Records for this exercise >>
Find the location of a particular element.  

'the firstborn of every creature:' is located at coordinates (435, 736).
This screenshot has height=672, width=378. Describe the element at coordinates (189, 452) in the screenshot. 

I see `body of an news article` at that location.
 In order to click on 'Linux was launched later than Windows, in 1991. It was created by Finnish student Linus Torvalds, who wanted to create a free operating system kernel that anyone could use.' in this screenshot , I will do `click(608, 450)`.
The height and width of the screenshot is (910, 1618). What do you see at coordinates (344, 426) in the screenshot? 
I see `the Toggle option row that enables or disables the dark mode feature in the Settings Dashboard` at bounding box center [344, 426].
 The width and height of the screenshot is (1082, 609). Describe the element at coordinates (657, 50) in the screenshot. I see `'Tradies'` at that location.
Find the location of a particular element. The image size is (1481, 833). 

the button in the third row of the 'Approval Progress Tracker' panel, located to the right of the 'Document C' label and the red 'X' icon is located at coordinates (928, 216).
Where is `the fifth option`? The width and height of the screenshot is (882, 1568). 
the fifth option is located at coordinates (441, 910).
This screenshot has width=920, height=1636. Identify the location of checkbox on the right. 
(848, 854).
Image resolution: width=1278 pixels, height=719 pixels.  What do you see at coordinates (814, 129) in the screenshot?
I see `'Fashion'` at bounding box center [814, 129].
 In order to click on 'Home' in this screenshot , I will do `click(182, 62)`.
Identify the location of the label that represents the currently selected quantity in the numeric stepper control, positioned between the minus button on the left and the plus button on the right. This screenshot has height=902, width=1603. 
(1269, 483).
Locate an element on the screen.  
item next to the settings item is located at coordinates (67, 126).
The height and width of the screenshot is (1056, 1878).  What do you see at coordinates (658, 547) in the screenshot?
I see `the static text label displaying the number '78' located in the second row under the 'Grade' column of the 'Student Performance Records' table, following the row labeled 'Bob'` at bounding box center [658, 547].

Task description >> Reproduce the listing from its first line up to and including the line containing "In order to click on 'Linux".

Solution for this task >>
Find the location of a particular element.  

'the firstborn of every creature:' is located at coordinates (435, 736).
This screenshot has height=672, width=378. Describe the element at coordinates (189, 452) in the screenshot. 

I see `body of an news article` at that location.
 In order to click on 'Linux was launched later than Windows, in 1991. It was created by Finnish student Linus Torvalds, who wanted to create a free operating system kernel that anyone could use.' in this screenshot , I will do `click(608, 450)`.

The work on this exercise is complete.